Wednesday, 29 February 2012

Social

In all fields of nursing there is a term that induces intense headaches. "Social Discharge". Perhaps the patient has been declared medically fit, perhaps they came in with a minor complaint that could have been resolved by a GP but some social concerns were flagged by the nurse in A&E. For example the patent may live alone and be dishevelled, unwashed and by all appearances unable to look after themselves.

Whatever the reason at some point a nurse, usually a ward nurse will have to start the social services referral process. First you fill out a "Section2" when you first identify the patient may have care needs on discharge, this is filled out before the patient is medically fit for discharge just so social services have the patient on their books and are roughly aware of what the patient may require with this you have to fill out a box entitled "Estimated Date of Discharge". Can you imagine how hard it is to guess when a patient may be ready to go home when they first present to you?

Next up the "Section 5". This is a joint work between the nursing and medical team saying the patient is medically fit. On this form you suggest what care the patient may require, residential home, nursing home, home care, caters coming into the home up to four times per day. This then gets faxed off.

That was the easy part. Now you have to get together in a room with a social worker, physiotherapist, occupational therapist, nurse, doctor, dietician, speech and language therapist and a case worker whose job it is to co-ordinate proceedings. The purpose of getting all these highly paid, highly experienced professionals in the same room is to decide who pays for this patients post discharge care. If their care needs are severe everything will be funded by the primary care trust(pct). This never happens. Of their care needs don't meet the pct requirements it's down to social services. Social Services funding is means tested. If the patient has more than £12000 worth of combined assets then the patient is required to partially find their own care.

So after completing and faxing over twenty forms and then attending this meeting which can take hours. Bare in mind a ward nurse attending this meeting has twelve patients on the ward not being looked after as well as they could be for the duration of this meeting because the nurse "holding the fort" has twelve patients of their own. What is the inevitable outcome of all this? The patient isn't suitable for state funded care and will have to stay in hospital until the family have made private arrangements.

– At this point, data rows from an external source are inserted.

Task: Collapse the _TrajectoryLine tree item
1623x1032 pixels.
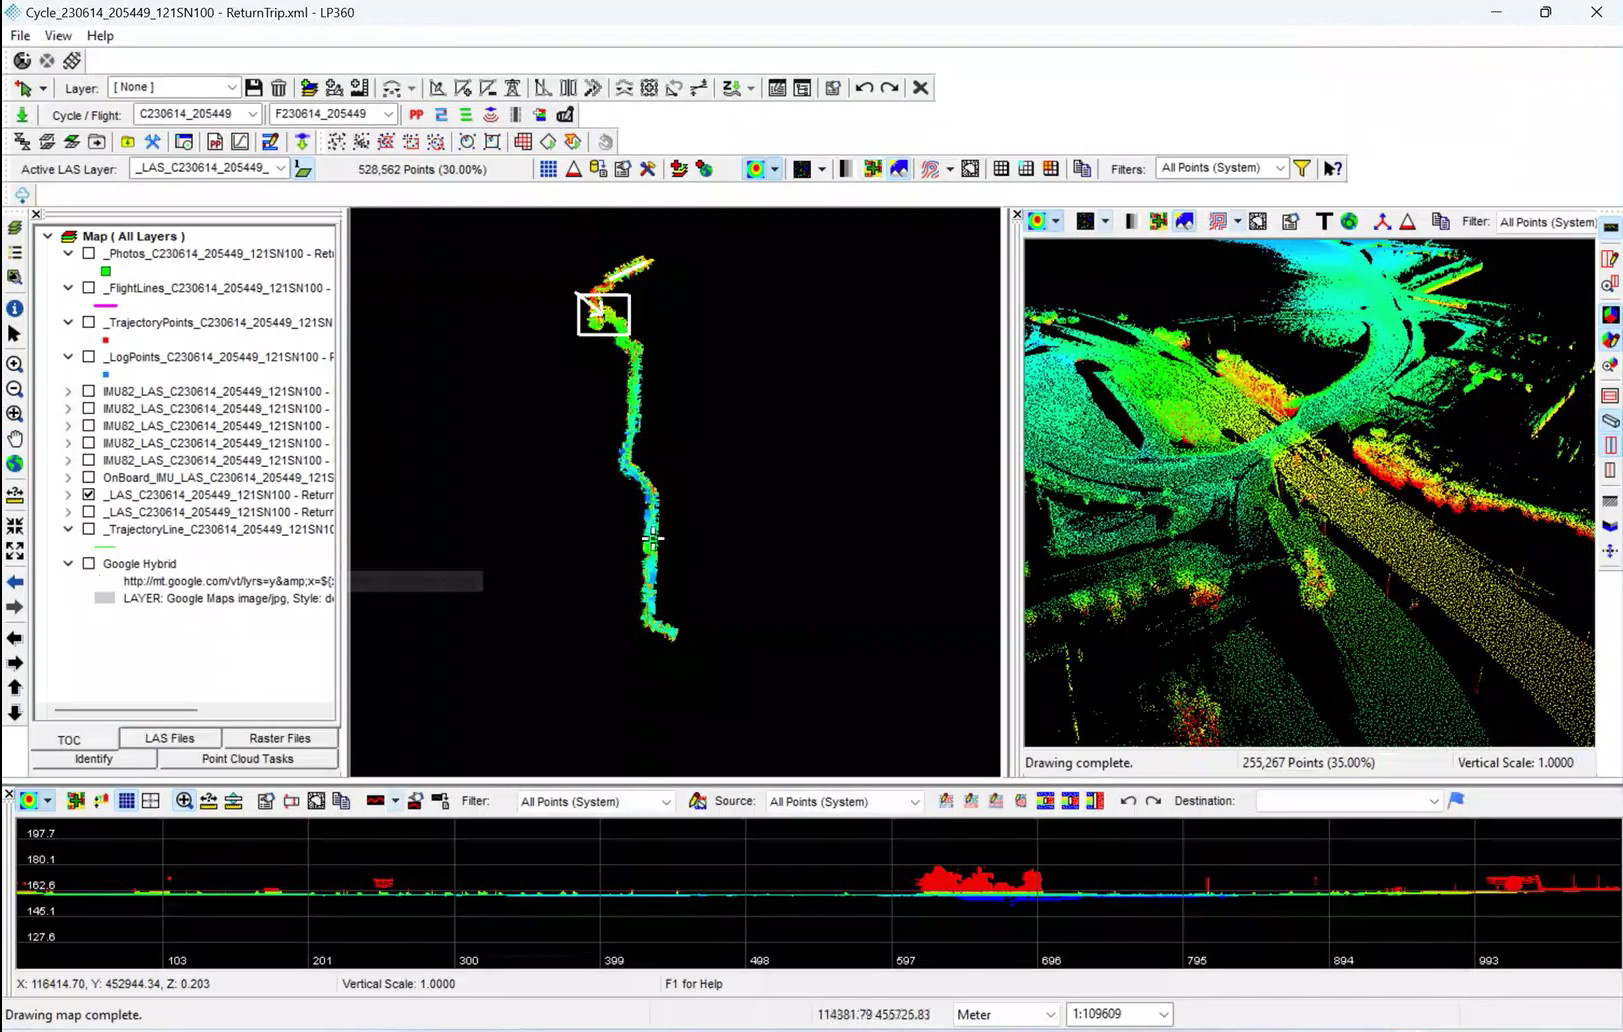Action: (68, 529)
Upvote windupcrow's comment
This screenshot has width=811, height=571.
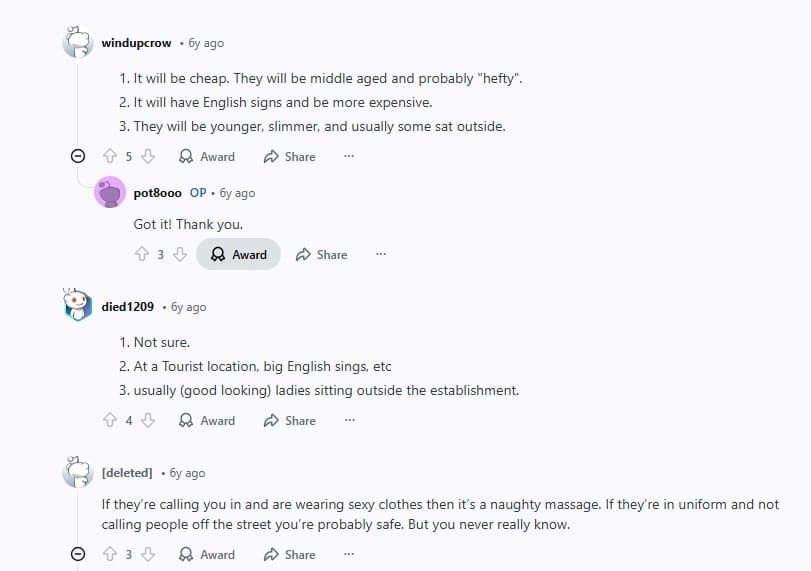[x=110, y=156]
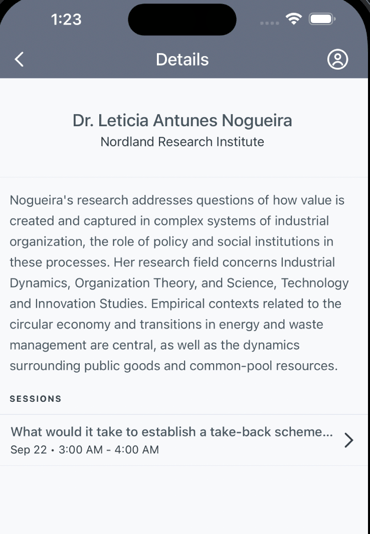
Task: Click the 'Innovation Studies' bio line
Action: (x=175, y=304)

I was sat in that meeting for two and a half bloody hours! I am a high dependency nurse my job is to care for two very sick patients. When they are more clinically stable they go to the wards. I'm lucky in that my job very rarely involves discharges and social meetings.

2 comments:

Vincent said...

I heard on the radio that someone wants to abandon use of the word "bedblocker" in internal NHS meetings. The Thought Police have taken over.

One assumes that every hospital patient who's medically fit came from somewhere, whether satisfactory or not. When medically fit, one would think they could be easily discharged so as to return whence they came. With few and rare exceptions.

I shall say what you don't, and suggest that government-controlled responsibility for everything that moves has gone far too far. Publicity and sentiment don't seem to be able to wind it back to something sensible.

Asclepius said...

The entire process is largely a battle between the social services and the primary care trusts about who is paying. Usually the result is the patient sits in a hospital bed for months after being declared medically fit, in that time the patient is exposed to hospital acquired infections, chest infections, clostridium difficile, etc.

We get memos around reminding us that a patient in a ward bed costs about £600/night, an HDU bed about £1000, and ITU bed about £1600. Thats assuming that patient receives no advanced medications or treatments. When our individual ward budgets shift into the red we are reminded to tighten our belts and crack down on unnecessary waste. Social services and the discharge department dont get any of this.